● Text extract
# Different Training Exercises



## Al Curbow (Mar 27, 2006)

I'd like to hear how everyone teaches different exercises, from ob to bitework, i know everyone is different, so, throw some ideas out here and try to be detailed because i'm not to smart  ,
AL


----------



## Selena van Leeuwen (Mar 29, 2006)

ob/heel.. start about 8 mo. playing with a biteroll, what is going to be the reward. After playing hold the roll against my chest with a verbal pay attention. If she follows for a few steps, she gets the bite roll. I build it up from there. Left/right following and beside a bicycle.

You mean something like this?


----------



## Bob Scott (Mar 30, 2006)

Everything starts with the attention exercise at heel position. It takes a little patience at first, but the split second the dog makes eye contact, a food reward is given, with a marker for the behavior. \"Good\". The treat is ALWAY given in the sight line between my eyes and the dog's eyes. I use food because I think many dogs have a hard time focusing with toy in sight. Once the dog is solid, and really understands the exercise, then, and only then do I use the toy as a reward. Of course this varies with every dog. One thing I consider EXTREAMLY important is the site picture you give the dog. Always stand straight, shoulders forward. If you turn your shoulders to give the reward, THAT'S the site picture the dog associates the reward with. This, IMHO, is what causes a lot of dogs to do the wrap around heeling. That and giving the reward with the right hand. Only after you have good solid focus form the dog, can ou take the first step. Only one step, then guide the dog back into the sit with the food treat brought back over his head, and slightly to his left. Going slightly to the left will keep the dog from comming around to your front. One step at a time, sit, one step at a time, sit, etc. Trying to take to many steps, at first, will just set the dog up for failure. When that one step, sit, one step sit, etc is solid, start adding a few more steps.

● Records
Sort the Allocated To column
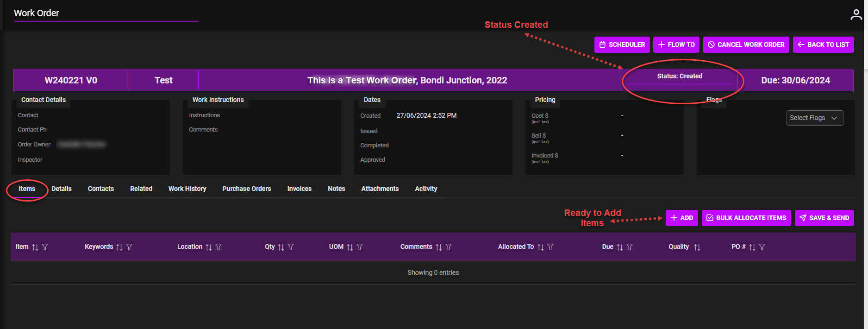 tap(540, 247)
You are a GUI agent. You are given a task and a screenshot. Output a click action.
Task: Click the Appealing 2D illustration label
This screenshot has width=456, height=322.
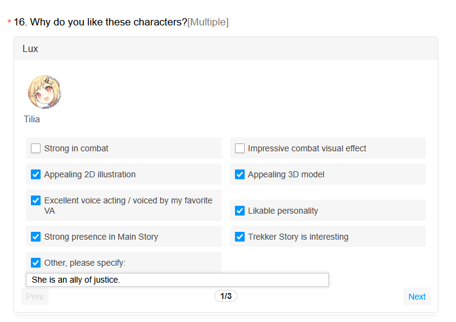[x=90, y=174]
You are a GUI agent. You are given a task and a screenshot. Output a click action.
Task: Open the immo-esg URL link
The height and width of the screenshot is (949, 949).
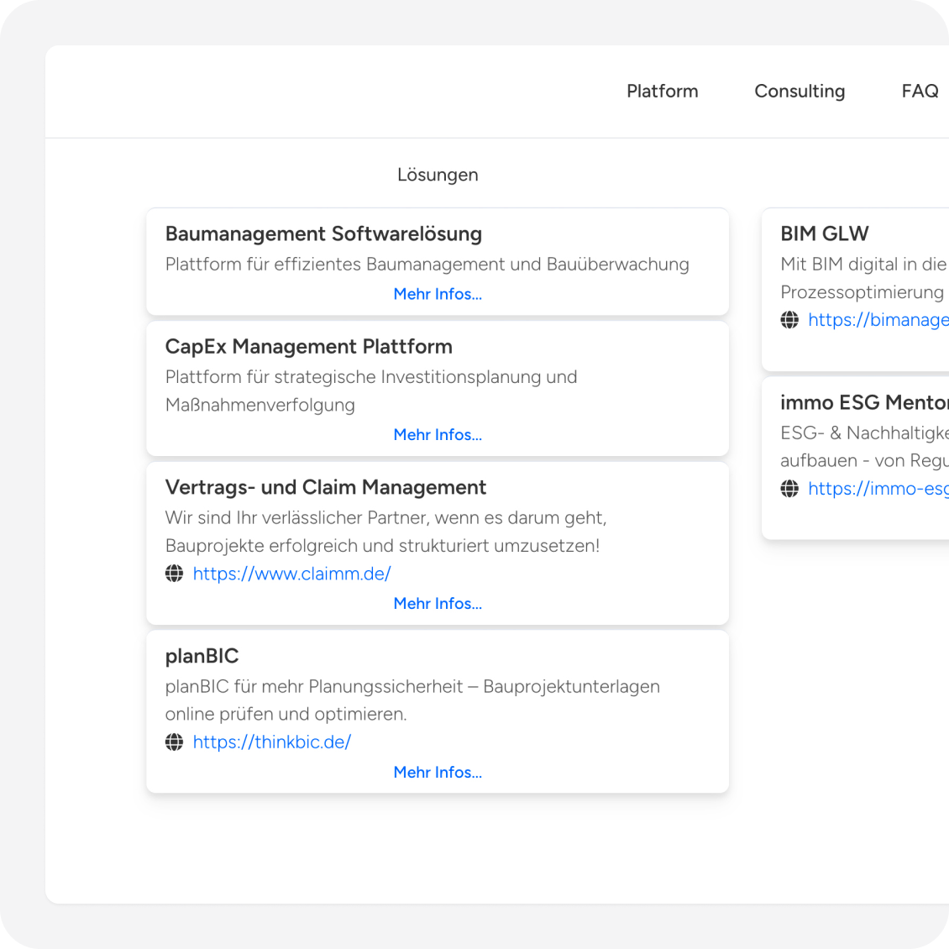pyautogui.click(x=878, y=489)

...

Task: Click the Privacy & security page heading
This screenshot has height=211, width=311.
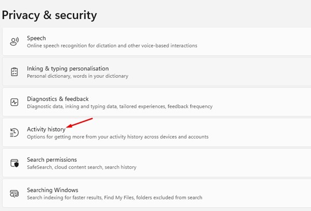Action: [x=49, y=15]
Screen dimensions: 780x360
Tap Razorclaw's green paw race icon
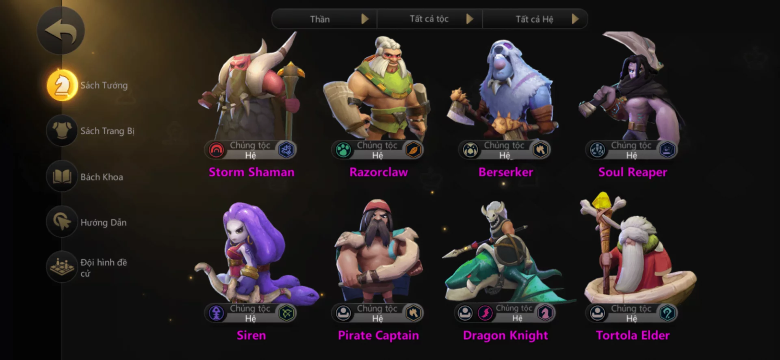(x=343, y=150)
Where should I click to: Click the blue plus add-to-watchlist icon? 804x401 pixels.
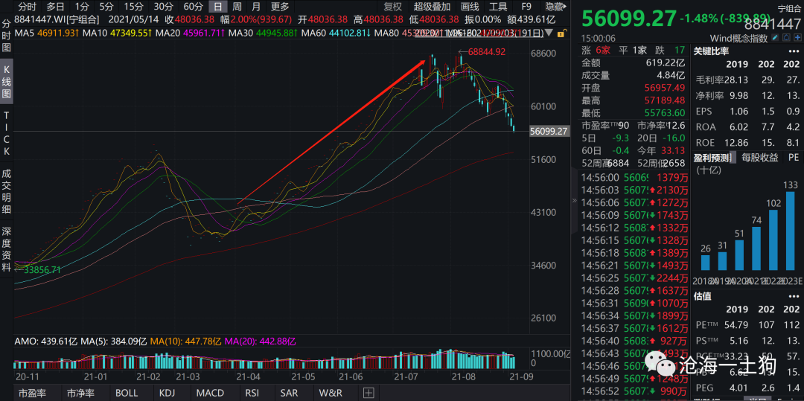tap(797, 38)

● What you need to do
- a) Update the listing from the line with "Screen dimensions: 780x360" down to the line with "tap(797, 38)", swapping "icon" for "button" and keeping everything else the same. Leave the pictures out.
- b) Write what comes next in the forum thread on dog training exercises, picking up after its last sentence.

● Outputs by task
- a)
Screen dimensions: 780x360
Tap Razorclaw's green paw race button
(x=343, y=150)
Where should I click to: Click the blue plus add-to-watchlist button? 804x401 pixels.
tap(797, 38)

- b)
----------



## Bob Scott (Mar 30, 2006)

I might add, the difference between this and the (also very effective) Flinks method, is the dog is rewarded for his eye contact with me. Not his staring at the food/toy reward. It doesn't take long at all before I can hold the food/toy out at arms length. The dog is rewarde ONLY for his eye contact with me. I don't want him focusing on the food/toy.


----------



## Connie Sutherland (Mar 27, 2006)

Bob Scott said:


> Everything starts with the attention exercise at heel position. It takes a little patience at first, but the split second the dog makes eye contact, a food reward is given, with a marker for the behavior. \"Good\". The treat is ALWAY given in the sight line between my eyes and the dog's eyes. I use food because I think many dogs have a hard time focusing with toy in sight. Once the dog is solid, and really understands the exercise, then, and only then do I use the toy as a reward. Of course this varies with every dog. One thing I consider EXTREAMLY important is the site picture you give the dog. Always stand straight, shoulders forward. If you turn your shoulders to give the reward, THAT'S the site picture the dog associates the reward with. This, IMHO, is what causes a lot of dogs to do the wrap around heeling. That and giving the reward with the right hand. Only after you have good solid focus form the dog, can ou take the first step. Only one step, then guide the dog back into the sit with the food treat brought back over his head, and slightly to his left. Going slightly to the left will keep the dog from comming around to your front. One step at a time, sit, one step at a time, sit, etc. Trying to take to many steps, at first, will just set the dog up for failure. When that one step, sit, one step sit, etc is solid, start adding a few more steps.


Bob just told me something I was not attending to: Shoulders (body) forward when I reward. 

Also one step, and sit, one step, sit, is something I learned only recently, and it almost guarantees success. Why did I not learn that for mpph-ty years??

I love this thread.


----------



## Bob Scott (Mar 30, 2006)

Just goes to show you Connie. Us old dogs CAN learn new tricks. 
   I said that with my outloud voice didn't I.   :wink:


----------



## Connie Sutherland (Mar 27, 2006)

Bob Scott said:


> Just goes to show you Connie. Us old dogs CAN learn new tricks.
> I said that with my outloud voice didn't I.   :wink:


LOL! I NEVER should have announced that I was about your age!!


----------



## Connie Sutherland (Mar 27, 2006)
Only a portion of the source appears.